源氏物語五十四帖の第二、源氏物語の大序ともいふべきもの、即ち光源氏十六歳中将と聞えた時のことを記したもので、巻の名は末段にある空蝉の歌

数ならぬふせ屋に生ふる名のうさにあるにもあらず消ゆる帚木

から来てゐる、有名なる雨夜の物語は、此の中にあつて、源氏や頭の中将など桐壷に宿直して女の品定めなどする、絵にかゝれるのはその宿直の物語する処である。
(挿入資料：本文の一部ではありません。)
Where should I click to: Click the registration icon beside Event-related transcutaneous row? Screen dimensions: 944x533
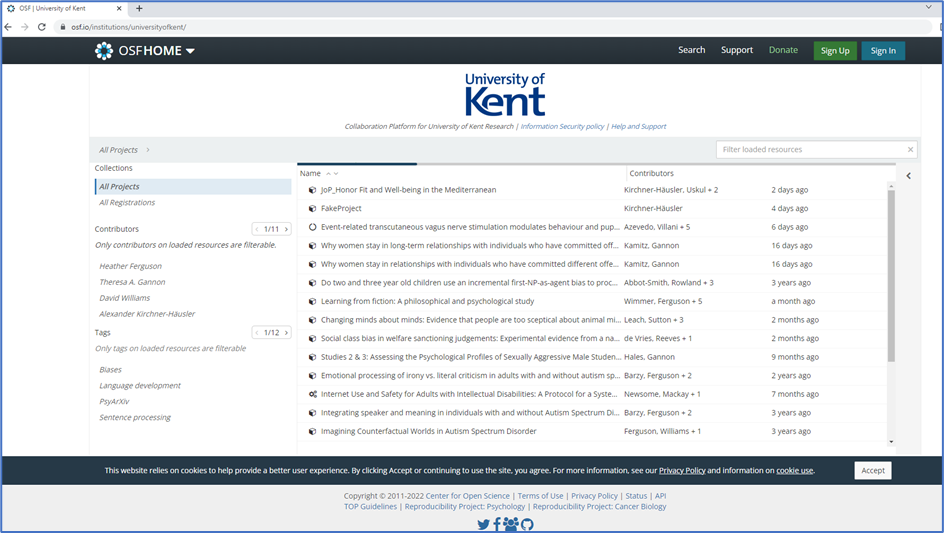[313, 227]
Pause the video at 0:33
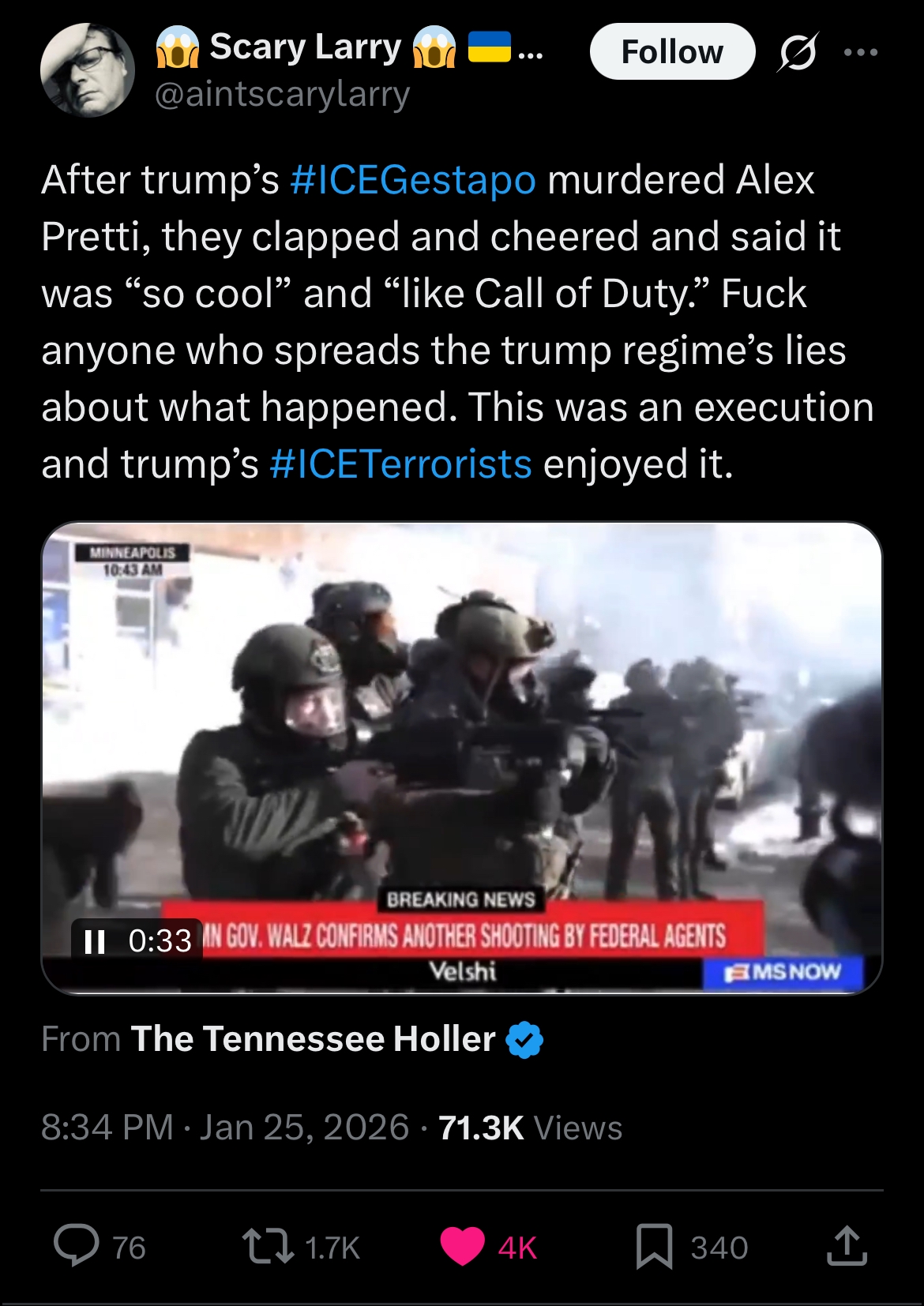Image resolution: width=924 pixels, height=1306 pixels. (x=95, y=940)
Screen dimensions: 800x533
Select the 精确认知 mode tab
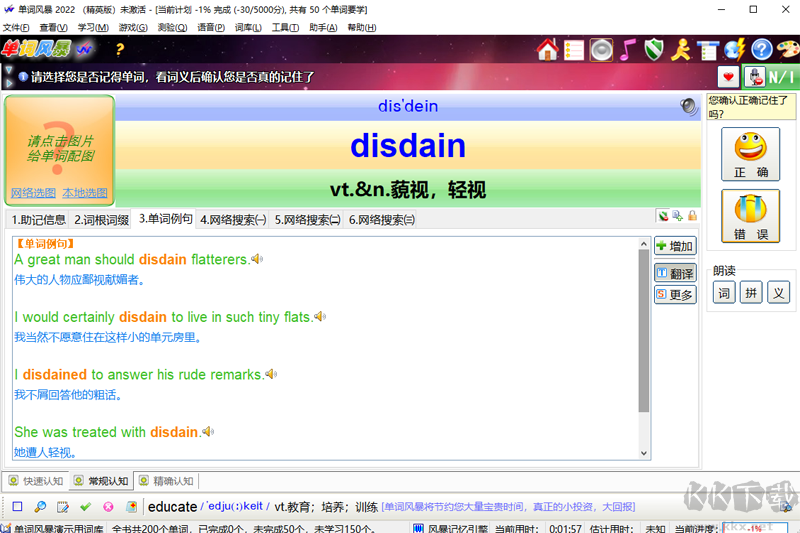click(x=166, y=481)
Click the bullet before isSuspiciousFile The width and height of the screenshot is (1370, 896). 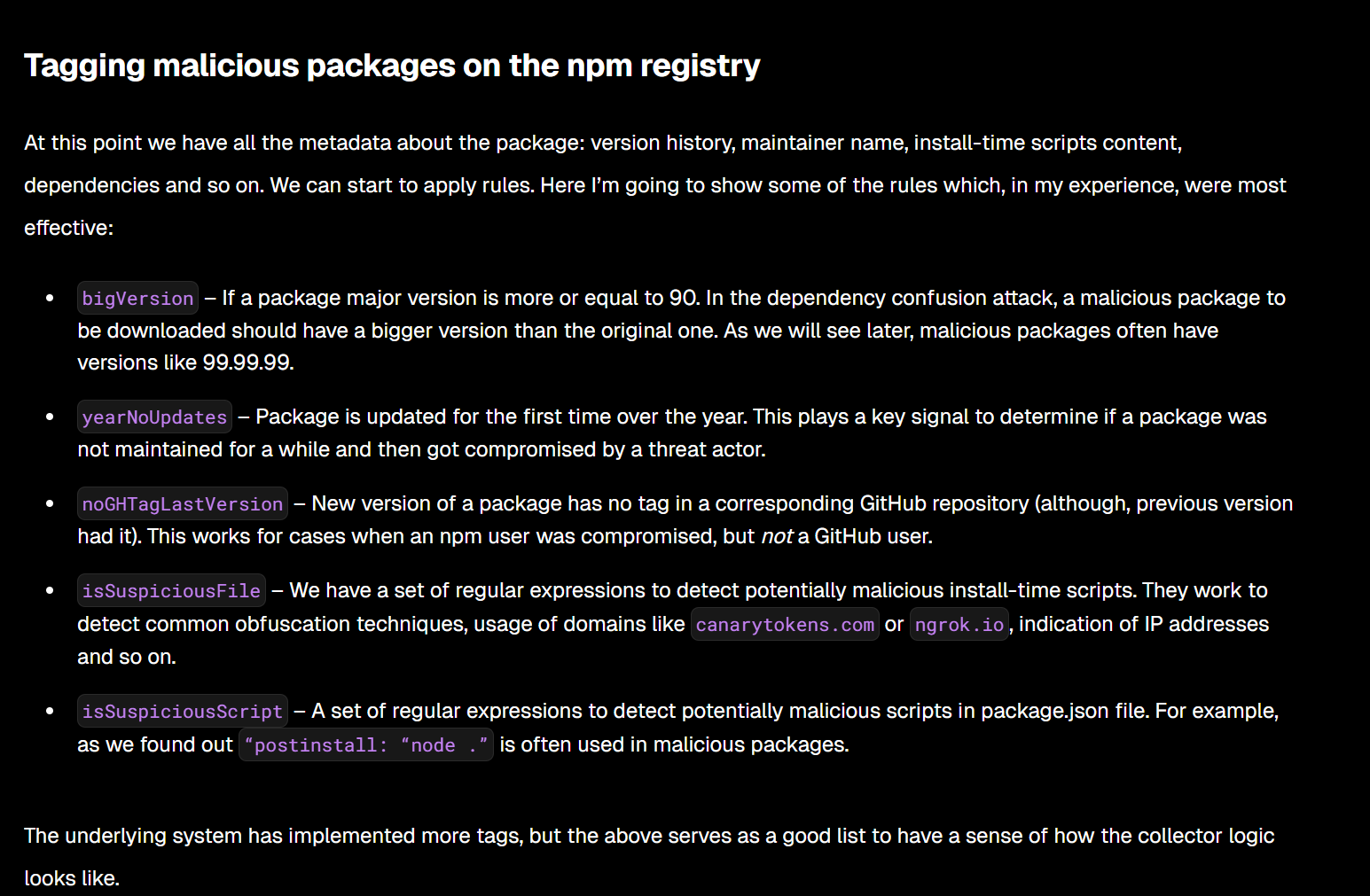point(50,591)
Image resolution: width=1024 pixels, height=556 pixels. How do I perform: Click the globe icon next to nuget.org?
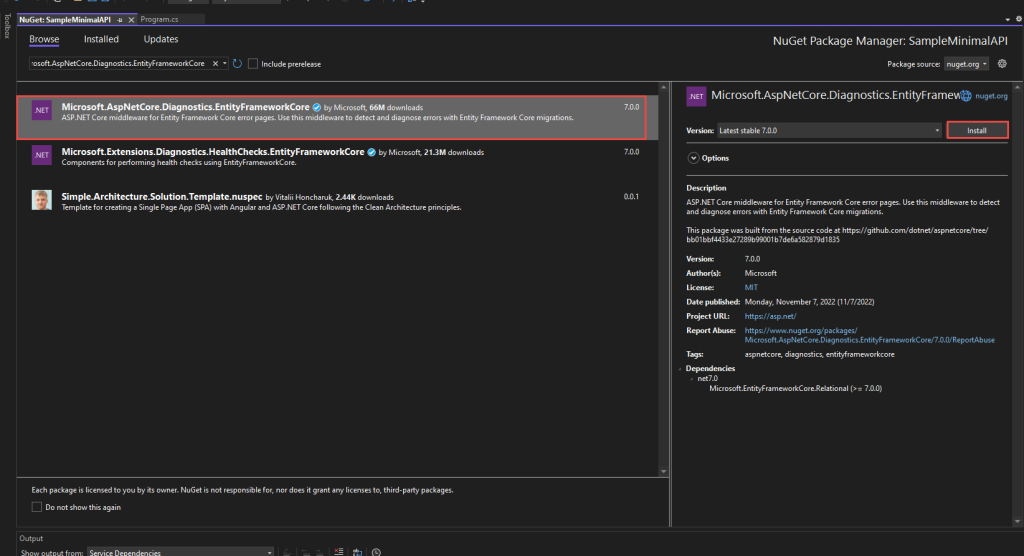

しめやかなる宵の雨に、殿上にもをさ/\人ずくなに、御宿直所も例よりはのどやかなる心地するに、御殿油近くて、書どもなど見給ふついでに近き御厨子なる、いろいろの紙なるふみどもをひき出でて、中将わりなくゆかしがれば、さりぬべき少しは見せん、かたはなるべきもこそと、ゆるし給はねば、そのうちとけて片腹いたしと思されんこそゆかしけれ、押しなべたる大かたのは数ならねど、ほど/゙\につけて、かきかはしつゝも見侍りなん、おのがじしうらめしき折々、待顔ならん夕暮などのこそ見所はあらめと怨ずれば、やんごとなく切に隠し給ふべきなどは、かやうにおほぞうなる御厨子などにうち置きちらし給ふべくもあらず、深くとり隠し給ふべかんめればこれは二のまちの心やすきなるべし、片端づづ見るに、かくさま/゙\なるものどもこそ侍りけれとて心あてに、それか、かれかなど問ふ中に、言ひ当つるもあり、もてはなれたる事をも思ひよせて、疑ふもをかしと思せど言ずくなにて、とかく紛らはしつゝ隠し給ひつ。

と艶書など取り出して互に見る、品定めはこれから始まる。

帚木は源氏の主要な巻なので、絵に書かれたものも少くない。